Meeting of the Parliament 21 February 2018
Another day, another budget debate. Sadly, the narrative from the Scottish National Party Government remains exactly what it was yesterday and for weeks before that. It is a pay-more, get-less budget. It has been prepared against a backdrop of the UK block grant to Scotland increasing from this year to the next, a fact that was confirmed by the Scottish Parliament information centre and the Fraser of Allander institute and accepted by the Cabinet Secretary for Finance and the Constitution himself.
As we heard yesterday, the budget breaks a promise that the SNP made in its manifesto in 2016 not to increase the basic rate of income tax. As a consequence of that broken promise, more than 1 million Scots will pay more tax than equivalent workers south of the border, which sends a message that Scotland is the highest-taxed part of the United Kingdom.
While taxes are going up, services are being cut. Across Scotland this week, local authorities are meeting to set their budgets. The warnings from the Convention of Scottish Local Authorities are clear: despite the additional money that has been found by the Scottish Government as a result of its deal with the Greens, councils still have to make savings. Whether it is reducing the number of teachers, cutting classroom assistants, scrapping school crossing patrollers or closing recycling centres and libraries, people’s experience all across the country is that they are getting poorer-quality public services while, at the same time, they are being asked to pay more in taxation.
The budget delivers pay increases for public sector workers. Those employed by the Scottish Government and its agencies and those in the NHS will all benefit. However, there is nothing in the budget that will deliver higher salaries for local authority workers, who no doubt will have a similar expectation to those elsewhere in the public sector. Yet, if those sorts of settlements are to be made, they can be made only by local authorities cutting services elsewhere. Even if a local authority is maximising its council tax increase at 3 per cent, it will not raise enough money to pay the level of increases to staff that are being applied elsewhere in the public sector.
That point was made by Councillor Gail Macgregor, COSLA’s resources spokeswoman. I know that the finance secretary knows Councillor Macgregor as he was pictured all over Twitter last night cavorting with her at a glitzy Scotland Excel event.

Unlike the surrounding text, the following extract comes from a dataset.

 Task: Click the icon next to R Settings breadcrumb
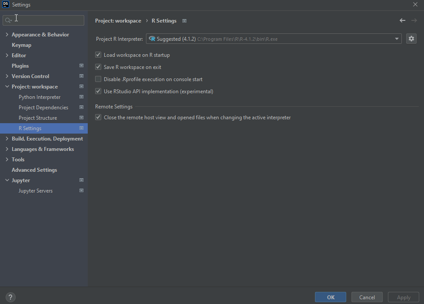(x=184, y=20)
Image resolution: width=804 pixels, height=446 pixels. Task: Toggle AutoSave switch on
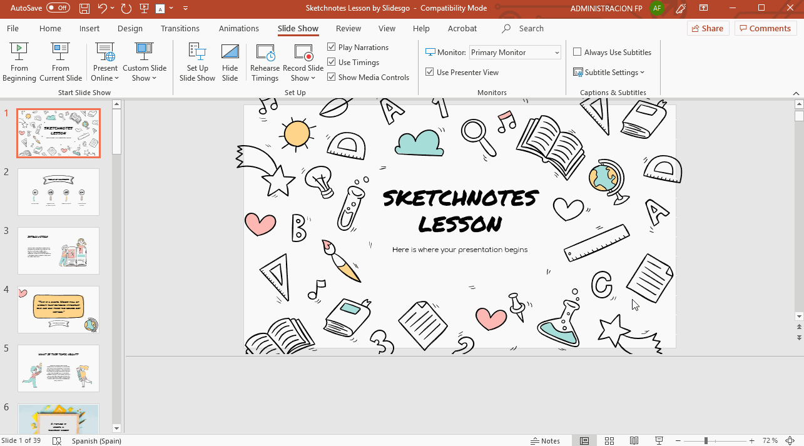click(58, 8)
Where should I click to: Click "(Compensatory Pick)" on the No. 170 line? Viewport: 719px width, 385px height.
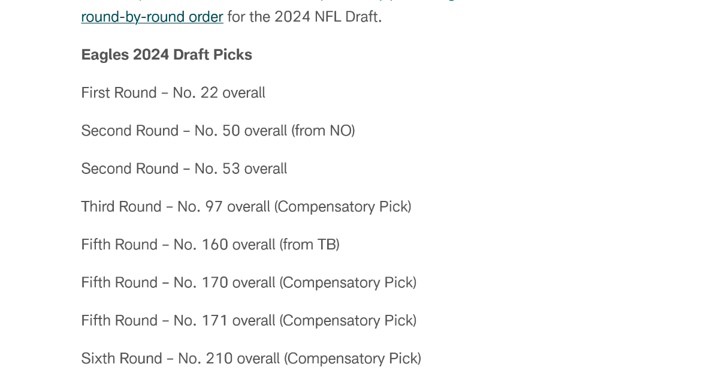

On Tuesday—I am sure that she would have repeated this to him when they were together last night—she said:
“Because quite simply with no money in the settlement from Scottish Government for pay, any pay rises for council workers can only come from cuts to services or council tax rises.”
I would be interested to hear from SNP speakers in this debate. [Interruption.] If Mr FitzPatrick would like to intervene on me, I am very happy to allow him to do so instead of just heckling from a sedentary position.